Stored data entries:
****************************************
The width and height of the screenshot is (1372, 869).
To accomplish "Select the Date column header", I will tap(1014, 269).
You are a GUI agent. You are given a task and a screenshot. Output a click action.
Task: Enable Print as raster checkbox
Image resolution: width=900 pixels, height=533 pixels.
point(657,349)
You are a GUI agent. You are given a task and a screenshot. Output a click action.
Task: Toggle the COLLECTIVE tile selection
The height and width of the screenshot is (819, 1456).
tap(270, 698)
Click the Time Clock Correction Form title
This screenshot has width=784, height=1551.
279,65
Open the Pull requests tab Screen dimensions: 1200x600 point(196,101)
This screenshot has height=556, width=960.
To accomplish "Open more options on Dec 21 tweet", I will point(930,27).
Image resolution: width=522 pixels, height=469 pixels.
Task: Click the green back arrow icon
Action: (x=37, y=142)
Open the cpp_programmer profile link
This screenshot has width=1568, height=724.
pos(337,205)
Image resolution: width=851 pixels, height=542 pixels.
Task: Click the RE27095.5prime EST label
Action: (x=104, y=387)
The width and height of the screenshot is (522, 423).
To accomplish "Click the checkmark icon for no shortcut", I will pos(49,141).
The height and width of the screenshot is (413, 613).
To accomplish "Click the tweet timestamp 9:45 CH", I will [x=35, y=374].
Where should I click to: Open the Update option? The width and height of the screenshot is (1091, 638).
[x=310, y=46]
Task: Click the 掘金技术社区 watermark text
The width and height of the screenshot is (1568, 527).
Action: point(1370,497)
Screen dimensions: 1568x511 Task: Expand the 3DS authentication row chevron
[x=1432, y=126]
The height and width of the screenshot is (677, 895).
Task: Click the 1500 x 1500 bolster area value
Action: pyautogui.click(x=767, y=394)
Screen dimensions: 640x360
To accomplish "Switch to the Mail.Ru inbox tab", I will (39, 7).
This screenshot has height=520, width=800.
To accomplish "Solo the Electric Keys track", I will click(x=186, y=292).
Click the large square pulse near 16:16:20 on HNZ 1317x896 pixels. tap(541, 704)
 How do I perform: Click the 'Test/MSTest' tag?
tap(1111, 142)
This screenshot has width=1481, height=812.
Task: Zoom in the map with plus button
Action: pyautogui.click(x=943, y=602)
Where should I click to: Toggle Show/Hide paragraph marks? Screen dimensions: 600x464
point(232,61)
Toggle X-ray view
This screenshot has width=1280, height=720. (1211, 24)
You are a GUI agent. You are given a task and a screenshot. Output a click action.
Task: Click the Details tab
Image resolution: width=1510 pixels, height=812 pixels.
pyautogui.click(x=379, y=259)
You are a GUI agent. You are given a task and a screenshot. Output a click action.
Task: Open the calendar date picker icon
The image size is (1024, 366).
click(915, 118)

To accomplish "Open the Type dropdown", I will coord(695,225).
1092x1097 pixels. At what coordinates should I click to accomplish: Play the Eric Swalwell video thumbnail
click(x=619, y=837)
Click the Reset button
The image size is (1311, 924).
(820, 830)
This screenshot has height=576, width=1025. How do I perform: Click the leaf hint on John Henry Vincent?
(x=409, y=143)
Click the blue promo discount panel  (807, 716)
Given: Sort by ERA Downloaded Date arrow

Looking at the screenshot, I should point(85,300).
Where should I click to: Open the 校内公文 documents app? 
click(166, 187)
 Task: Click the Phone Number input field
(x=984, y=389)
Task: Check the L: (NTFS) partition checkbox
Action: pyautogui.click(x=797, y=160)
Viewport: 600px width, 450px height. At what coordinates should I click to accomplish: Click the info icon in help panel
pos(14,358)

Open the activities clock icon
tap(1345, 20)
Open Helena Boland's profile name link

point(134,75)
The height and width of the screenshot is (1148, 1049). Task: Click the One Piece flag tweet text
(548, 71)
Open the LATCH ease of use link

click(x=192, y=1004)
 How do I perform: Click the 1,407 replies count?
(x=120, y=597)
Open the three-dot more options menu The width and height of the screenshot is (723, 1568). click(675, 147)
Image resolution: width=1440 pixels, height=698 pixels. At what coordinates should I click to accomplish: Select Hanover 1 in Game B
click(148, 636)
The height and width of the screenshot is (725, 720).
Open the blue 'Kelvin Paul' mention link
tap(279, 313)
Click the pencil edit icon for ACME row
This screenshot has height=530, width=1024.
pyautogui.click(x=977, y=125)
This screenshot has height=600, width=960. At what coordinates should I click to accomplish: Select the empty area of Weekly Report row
****************************************
▶ **WHAT TO DO**:
Return the data exactly. Include every record.

▶ **REPLY**:
The width and height of the screenshot is (1372, 869).
To accomplish "Select the Date column header", I will tap(1014, 269).
You are a GUI agent. You are given a task and a screenshot. Output a click action.
Task: Enable Print as raster checkbox
Image resolution: width=900 pixels, height=533 pixels.
point(657,349)
You are a GUI agent. You are given a task and a screenshot. Output a click action.
Task: Toggle the COLLECTIVE tile selection
The height and width of the screenshot is (819, 1456).
tap(270, 698)
Click the Time Clock Correction Form title
This screenshot has width=784, height=1551.
279,65
Open the Pull requests tab Screen dimensions: 1200x600 point(196,101)
This screenshot has height=556, width=960.
To accomplish "Open more options on Dec 21 tweet", I will point(930,27).
Image resolution: width=522 pixels, height=469 pixels.
Task: Click the green back arrow icon
Action: (x=37, y=142)
Open the cpp_programmer profile link
This screenshot has width=1568, height=724.
pos(337,205)
Image resolution: width=851 pixels, height=542 pixels.
Task: Click the RE27095.5prime EST label
Action: (x=104, y=387)
The width and height of the screenshot is (522, 423).
To accomplish "Click the checkmark icon for no shortcut", I will pos(49,141).
The height and width of the screenshot is (413, 613).
To accomplish "Click the tweet timestamp 9:45 CH", I will [x=35, y=374].
Where should I click to: Open the Update option? The width and height of the screenshot is (1091, 638).
[x=310, y=46]
Task: Click the 掘金技术社区 watermark text
The width and height of the screenshot is (1568, 527).
Action: point(1370,497)
Screen dimensions: 1568x511 Task: Expand the 3DS authentication row chevron
[x=1432, y=126]
The height and width of the screenshot is (677, 895).
Task: Click the 1500 x 1500 bolster area value
Action: pyautogui.click(x=767, y=394)
Screen dimensions: 640x360
To accomplish "Switch to the Mail.Ru inbox tab", I will (39, 7).
This screenshot has height=520, width=800.
To accomplish "Solo the Electric Keys track", I will click(x=186, y=292).
Click the large square pulse near 16:16:20 on HNZ 1317x896 pixels. tap(541, 704)
 How do I perform: Click the 'Test/MSTest' tag?
tap(1111, 142)
This screenshot has width=1481, height=812.
Task: Zoom in the map with plus button
Action: pyautogui.click(x=943, y=602)
Where should I click to: Toggle Show/Hide paragraph marks? Screen dimensions: 600x464
point(232,61)
Toggle X-ray view
This screenshot has width=1280, height=720. (1211, 24)
You are a GUI agent. You are given a task and a screenshot. Output a click action.
Task: Click the Details tab
Image resolution: width=1510 pixels, height=812 pixels.
pyautogui.click(x=379, y=259)
You are a GUI agent. You are given a task and a screenshot. Output a click action.
Task: Open the calendar date picker icon
The image size is (1024, 366).
click(915, 118)

To accomplish "Open the Type dropdown", I will coord(695,225).
1092x1097 pixels. At what coordinates should I click to accomplish: Play the Eric Swalwell video thumbnail
click(x=619, y=837)
Click the Reset button
The image size is (1311, 924).
(820, 830)
This screenshot has height=576, width=1025. How do I perform: Click the leaf hint on John Henry Vincent?
(x=409, y=143)
Click the blue promo discount panel  (807, 716)
Given: Sort by ERA Downloaded Date arrow

Looking at the screenshot, I should point(85,300).
Where should I click to: Open the 校内公文 documents app? 
click(166, 187)
 Task: Click the Phone Number input field
(x=984, y=389)
Task: Check the L: (NTFS) partition checkbox
Action: pyautogui.click(x=797, y=160)
Viewport: 600px width, 450px height. At what coordinates should I click to accomplish: Click the info icon in help panel
pos(14,358)

Open the activities clock icon
tap(1345, 20)
Open Helena Boland's profile name link

point(134,75)
The height and width of the screenshot is (1148, 1049). Task: Click the One Piece flag tweet text
(548, 71)
Open the LATCH ease of use link

click(x=192, y=1004)
 How do I perform: Click the 1,407 replies count?
(x=120, y=597)
Open the three-dot more options menu The width and height of the screenshot is (723, 1568). click(675, 147)
Image resolution: width=1440 pixels, height=698 pixels. At what coordinates should I click to accomplish: Select Hanover 1 in Game B
click(148, 636)
The height and width of the screenshot is (725, 720).
Open the blue 'Kelvin Paul' mention link
tap(279, 313)
Click the pencil edit icon for ACME row
This screenshot has height=530, width=1024.
pyautogui.click(x=977, y=125)
This screenshot has height=600, width=960. At what coordinates should I click to accomplish: Select the empty area of Weekly Report row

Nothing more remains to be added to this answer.